Profiling is defined in GDPR Article 4(4) as any form of automated processing of personal data that consists of using personal data to evaluate certain personal aspects relating to a natural person. This includes analysis of or predictions about:

Work performance and economic situation
Health and personal preferences
Interests and reliability
Behaviour, location and movements

Profiling is more widespread than many realise. Newsletters tailored to click behaviour, credit assessments based on transaction data and targeted advertising are all forms of profiling.

Profiling and automated decision-making

GDPR Article 22 regulates automated decision-making, including decisions based on profiling. Article 22 prohibits, as a general rule, decisions made solely by automated means that produce legal effects concerning the data subject or similarly significantly affect them.

Examples of automated decisions with legal effects:

Automatic rejection of a loan application based on credit scoring
Automatic rejection of a job application based on algorithms
Automatic pricing based on a personal profile

Automated decisions are only permitted if:

It is necessary for entering into or performing a contract
It is authorised by EU or Member State law
It is based on the data subject's explicit consent

In all cases, the data subject has the right to human intervention, to express their point of view and to contest the decision.

GDPR requirements for profiling

Profiling requires a valid legal basis. The most commonly used are consent and legitimate interest. In addition, you must:

Inform the data subject about profiling via your privacy policy (transparency obligation)
Respect the data subject's right to object (Article 21)
For direct marketing: cease immediately upon objection (unconditional right)
Carry out a DPIA if the profiling is systematic and extensive
Not base profiling on sensitive personal data unless an Article 9 exemption applies

Profiling of children requires particular caution. Recital 71 of the GDPR states that automated decisions should not concern children.

Profiling in practice

To handle profiling correctly:

Map where in your organisation profiling takes place
Document each instance in your record of processing activities with purpose and legal basis
Implement mechanisms to handle objections
Ensure human oversight for automated decisions
Apply data minimisation: use only the data necessary for the profiling

Be aware that cookie-based profiling typically requires consent under the ePrivacy rules (cookie legislation), in addition to the GDPR legal basis.

Frequently Asked Questions about Profiling

What is profiling under the GDPR?

Profiling is any form of automated processing of personal data that is used to evaluate personal aspects such as work performance, economic situation, health, personal preferences, interests, reliability, behaviour, location or movements.
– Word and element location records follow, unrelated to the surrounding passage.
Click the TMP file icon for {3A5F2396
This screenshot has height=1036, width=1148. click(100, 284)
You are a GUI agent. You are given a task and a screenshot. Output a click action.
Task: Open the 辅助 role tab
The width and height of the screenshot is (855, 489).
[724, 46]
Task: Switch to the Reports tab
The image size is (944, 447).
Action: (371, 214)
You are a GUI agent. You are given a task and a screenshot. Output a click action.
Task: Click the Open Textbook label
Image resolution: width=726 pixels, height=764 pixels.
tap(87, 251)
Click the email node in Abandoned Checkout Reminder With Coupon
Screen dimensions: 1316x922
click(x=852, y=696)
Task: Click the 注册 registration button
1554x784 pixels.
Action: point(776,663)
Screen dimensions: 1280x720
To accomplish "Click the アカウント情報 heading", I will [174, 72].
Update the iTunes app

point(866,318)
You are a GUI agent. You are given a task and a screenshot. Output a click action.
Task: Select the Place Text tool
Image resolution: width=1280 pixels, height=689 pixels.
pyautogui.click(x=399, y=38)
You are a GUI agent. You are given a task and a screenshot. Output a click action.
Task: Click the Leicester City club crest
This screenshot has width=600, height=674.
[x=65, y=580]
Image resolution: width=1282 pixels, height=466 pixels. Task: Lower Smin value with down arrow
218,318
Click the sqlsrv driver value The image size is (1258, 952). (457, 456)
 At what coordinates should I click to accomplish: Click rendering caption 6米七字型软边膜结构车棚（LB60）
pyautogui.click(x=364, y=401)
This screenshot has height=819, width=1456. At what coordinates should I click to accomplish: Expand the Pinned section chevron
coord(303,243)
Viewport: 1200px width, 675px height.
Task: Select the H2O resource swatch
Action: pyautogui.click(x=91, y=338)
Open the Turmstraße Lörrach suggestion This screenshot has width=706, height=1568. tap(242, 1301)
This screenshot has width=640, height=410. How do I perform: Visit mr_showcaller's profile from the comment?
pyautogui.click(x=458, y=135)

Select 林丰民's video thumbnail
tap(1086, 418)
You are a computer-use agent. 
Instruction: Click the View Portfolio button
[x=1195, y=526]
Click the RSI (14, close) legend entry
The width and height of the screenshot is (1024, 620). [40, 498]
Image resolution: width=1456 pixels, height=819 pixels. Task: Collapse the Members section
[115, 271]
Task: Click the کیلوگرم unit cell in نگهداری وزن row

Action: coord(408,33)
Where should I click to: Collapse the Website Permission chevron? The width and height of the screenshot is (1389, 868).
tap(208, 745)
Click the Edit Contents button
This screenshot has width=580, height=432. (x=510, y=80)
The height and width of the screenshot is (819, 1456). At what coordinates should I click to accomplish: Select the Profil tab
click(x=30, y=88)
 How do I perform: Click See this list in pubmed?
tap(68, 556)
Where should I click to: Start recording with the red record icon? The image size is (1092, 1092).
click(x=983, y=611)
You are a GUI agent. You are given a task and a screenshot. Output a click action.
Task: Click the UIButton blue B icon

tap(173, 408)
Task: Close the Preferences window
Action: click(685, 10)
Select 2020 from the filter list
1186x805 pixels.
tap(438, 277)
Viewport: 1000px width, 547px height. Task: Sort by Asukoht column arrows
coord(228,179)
When is profiling permitted?

Profiling is permitted when you have a valid legal basis (e.g. consent or legitimate interest). Profiling that leads to automated decisions with legal effects requires either explicit consent, that it is necessary for a contract, or that it is authorised by law.

Can the data subject object to profiling?

Yes. GDPR Article 21 gives the data subject the right to object to profiling based on legitimate interest. For direct marketing, the right is unconditional. For profiling with automated decisions, the data subject has the right to human intervention.

What is the difference between profiling and automated decision-making?

Profiling is the analysis of personal data to evaluate personal aspects. Automated decision-making is decisions taken without human involvement. The two can be combined but need not be. You can profile without making automated decisions, and automated decisions need not be based on profiling.